Stored records

┌──

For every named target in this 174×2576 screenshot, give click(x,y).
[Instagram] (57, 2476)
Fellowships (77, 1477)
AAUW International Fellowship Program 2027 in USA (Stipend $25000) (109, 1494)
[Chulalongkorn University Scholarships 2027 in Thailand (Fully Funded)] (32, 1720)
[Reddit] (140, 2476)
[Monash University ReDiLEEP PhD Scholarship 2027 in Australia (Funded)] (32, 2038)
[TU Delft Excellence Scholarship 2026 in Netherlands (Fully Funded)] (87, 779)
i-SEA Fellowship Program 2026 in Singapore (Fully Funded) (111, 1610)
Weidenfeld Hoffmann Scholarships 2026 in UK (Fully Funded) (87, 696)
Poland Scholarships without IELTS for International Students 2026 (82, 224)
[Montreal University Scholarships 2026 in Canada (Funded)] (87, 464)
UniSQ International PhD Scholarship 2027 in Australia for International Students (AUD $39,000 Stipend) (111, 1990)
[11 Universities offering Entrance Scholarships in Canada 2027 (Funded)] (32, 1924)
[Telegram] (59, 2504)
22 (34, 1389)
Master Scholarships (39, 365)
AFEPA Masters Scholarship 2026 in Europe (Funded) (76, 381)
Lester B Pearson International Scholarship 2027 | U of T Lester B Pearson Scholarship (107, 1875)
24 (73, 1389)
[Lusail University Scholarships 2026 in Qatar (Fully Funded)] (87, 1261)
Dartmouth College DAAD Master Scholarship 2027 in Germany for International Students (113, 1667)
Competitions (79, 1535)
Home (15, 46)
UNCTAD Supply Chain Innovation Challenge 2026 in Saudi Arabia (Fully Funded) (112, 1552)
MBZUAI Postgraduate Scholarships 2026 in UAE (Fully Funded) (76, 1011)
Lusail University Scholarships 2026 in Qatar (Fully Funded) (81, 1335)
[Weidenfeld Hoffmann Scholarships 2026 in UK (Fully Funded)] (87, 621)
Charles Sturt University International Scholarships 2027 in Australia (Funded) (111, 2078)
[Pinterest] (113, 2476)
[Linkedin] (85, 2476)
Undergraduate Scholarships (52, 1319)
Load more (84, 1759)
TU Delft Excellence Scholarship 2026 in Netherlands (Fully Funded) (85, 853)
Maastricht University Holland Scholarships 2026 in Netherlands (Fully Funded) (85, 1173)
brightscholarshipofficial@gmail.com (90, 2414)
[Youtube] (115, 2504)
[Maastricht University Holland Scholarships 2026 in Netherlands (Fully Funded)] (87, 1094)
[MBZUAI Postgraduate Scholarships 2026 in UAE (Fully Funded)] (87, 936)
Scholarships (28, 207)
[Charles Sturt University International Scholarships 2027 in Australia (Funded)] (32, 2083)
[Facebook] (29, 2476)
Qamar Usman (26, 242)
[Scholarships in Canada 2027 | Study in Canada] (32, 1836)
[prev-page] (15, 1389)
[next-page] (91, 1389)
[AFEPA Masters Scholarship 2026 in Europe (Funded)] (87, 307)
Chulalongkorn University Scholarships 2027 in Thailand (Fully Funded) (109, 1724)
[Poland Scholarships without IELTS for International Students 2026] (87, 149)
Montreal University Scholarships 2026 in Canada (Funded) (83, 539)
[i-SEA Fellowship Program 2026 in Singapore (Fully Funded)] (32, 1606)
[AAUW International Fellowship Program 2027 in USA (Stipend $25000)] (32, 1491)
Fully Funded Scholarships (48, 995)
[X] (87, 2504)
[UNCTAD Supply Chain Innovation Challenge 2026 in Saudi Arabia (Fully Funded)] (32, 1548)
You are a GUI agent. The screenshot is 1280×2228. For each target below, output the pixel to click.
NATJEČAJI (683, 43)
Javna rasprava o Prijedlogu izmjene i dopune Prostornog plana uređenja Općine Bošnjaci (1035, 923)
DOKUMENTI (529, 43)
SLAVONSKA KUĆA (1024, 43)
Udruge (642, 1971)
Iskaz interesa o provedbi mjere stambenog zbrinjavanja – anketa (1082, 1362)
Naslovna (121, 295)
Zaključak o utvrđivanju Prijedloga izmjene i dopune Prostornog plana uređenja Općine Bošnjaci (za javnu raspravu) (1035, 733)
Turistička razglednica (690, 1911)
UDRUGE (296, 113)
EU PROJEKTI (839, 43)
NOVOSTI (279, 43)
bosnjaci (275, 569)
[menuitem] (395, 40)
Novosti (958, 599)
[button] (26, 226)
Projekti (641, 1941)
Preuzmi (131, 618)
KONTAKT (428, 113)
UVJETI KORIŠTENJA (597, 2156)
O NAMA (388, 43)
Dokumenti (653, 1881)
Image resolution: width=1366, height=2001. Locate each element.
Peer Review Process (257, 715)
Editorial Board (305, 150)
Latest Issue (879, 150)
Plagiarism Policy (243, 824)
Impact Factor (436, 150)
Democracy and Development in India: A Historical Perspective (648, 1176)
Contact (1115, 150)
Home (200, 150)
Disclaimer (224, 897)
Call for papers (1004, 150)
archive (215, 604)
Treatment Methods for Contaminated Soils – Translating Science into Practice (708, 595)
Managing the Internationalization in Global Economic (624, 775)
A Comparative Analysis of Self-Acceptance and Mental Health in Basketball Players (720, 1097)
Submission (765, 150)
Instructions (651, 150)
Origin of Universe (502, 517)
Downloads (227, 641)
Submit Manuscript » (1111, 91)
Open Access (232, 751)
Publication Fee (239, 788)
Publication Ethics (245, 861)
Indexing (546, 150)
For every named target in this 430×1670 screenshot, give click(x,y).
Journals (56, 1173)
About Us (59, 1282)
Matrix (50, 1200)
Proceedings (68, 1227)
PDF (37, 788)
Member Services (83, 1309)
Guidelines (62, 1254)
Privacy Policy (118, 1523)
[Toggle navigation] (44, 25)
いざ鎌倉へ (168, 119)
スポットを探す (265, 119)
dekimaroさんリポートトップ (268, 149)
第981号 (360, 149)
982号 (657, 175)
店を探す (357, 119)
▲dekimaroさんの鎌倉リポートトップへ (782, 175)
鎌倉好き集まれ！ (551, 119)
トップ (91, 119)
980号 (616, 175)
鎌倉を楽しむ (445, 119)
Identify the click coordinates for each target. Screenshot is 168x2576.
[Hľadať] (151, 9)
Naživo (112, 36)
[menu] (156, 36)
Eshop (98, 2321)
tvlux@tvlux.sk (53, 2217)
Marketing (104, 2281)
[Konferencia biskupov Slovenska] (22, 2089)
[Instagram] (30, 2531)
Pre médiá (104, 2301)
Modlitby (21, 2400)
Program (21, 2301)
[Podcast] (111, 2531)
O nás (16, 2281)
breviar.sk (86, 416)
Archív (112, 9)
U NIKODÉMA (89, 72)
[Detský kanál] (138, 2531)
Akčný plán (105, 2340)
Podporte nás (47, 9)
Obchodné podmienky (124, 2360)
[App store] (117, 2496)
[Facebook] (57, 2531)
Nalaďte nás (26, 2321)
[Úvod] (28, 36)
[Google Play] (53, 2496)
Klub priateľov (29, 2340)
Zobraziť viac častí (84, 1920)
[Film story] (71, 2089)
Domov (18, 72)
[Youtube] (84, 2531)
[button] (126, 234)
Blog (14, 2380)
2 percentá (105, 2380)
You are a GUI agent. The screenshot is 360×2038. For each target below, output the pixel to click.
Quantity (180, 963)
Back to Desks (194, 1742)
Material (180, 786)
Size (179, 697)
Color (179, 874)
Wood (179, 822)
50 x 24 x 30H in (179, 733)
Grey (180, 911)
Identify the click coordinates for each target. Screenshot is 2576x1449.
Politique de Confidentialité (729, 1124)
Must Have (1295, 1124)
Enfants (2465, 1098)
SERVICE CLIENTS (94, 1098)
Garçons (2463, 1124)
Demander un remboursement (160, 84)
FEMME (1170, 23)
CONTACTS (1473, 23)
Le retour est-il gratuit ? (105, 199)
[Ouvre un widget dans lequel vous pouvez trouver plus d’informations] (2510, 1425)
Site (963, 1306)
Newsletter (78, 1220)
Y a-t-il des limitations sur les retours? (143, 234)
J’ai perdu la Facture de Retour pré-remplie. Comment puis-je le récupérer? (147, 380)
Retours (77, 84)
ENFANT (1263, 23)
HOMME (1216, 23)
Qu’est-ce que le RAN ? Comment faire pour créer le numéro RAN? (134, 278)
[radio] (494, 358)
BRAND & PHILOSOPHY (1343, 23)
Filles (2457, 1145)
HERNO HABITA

└──

Write down, word for word, the lines above from the one containing "Member Services (83, 1309)" through the one containing "Pre médiá (104, 2301)", both ends included.

Member Services (83, 1309)
Guidelines (62, 1254)
Privacy Policy (118, 1523)
[Toggle navigation] (44, 25)
いざ鎌倉へ (168, 119)
スポットを探す (265, 119)
dekimaroさんリポートトップ (268, 149)
第981号 (360, 149)
982号 (657, 175)
店を探す (357, 119)
▲dekimaroさんの鎌倉リポートトップへ (782, 175)
鎌倉好き集まれ！ (551, 119)
トップ (91, 119)
980号 (616, 175)
鎌倉を楽しむ (445, 119)
Identify the click coordinates for each target. Screenshot is 168x2576.
[Hľadať] (151, 9)
Naživo (112, 36)
[menu] (156, 36)
Eshop (98, 2321)
tvlux@tvlux.sk (53, 2217)
Marketing (104, 2281)
[Konferencia biskupov Slovenska] (22, 2089)
[Instagram] (30, 2531)
Pre médiá (104, 2301)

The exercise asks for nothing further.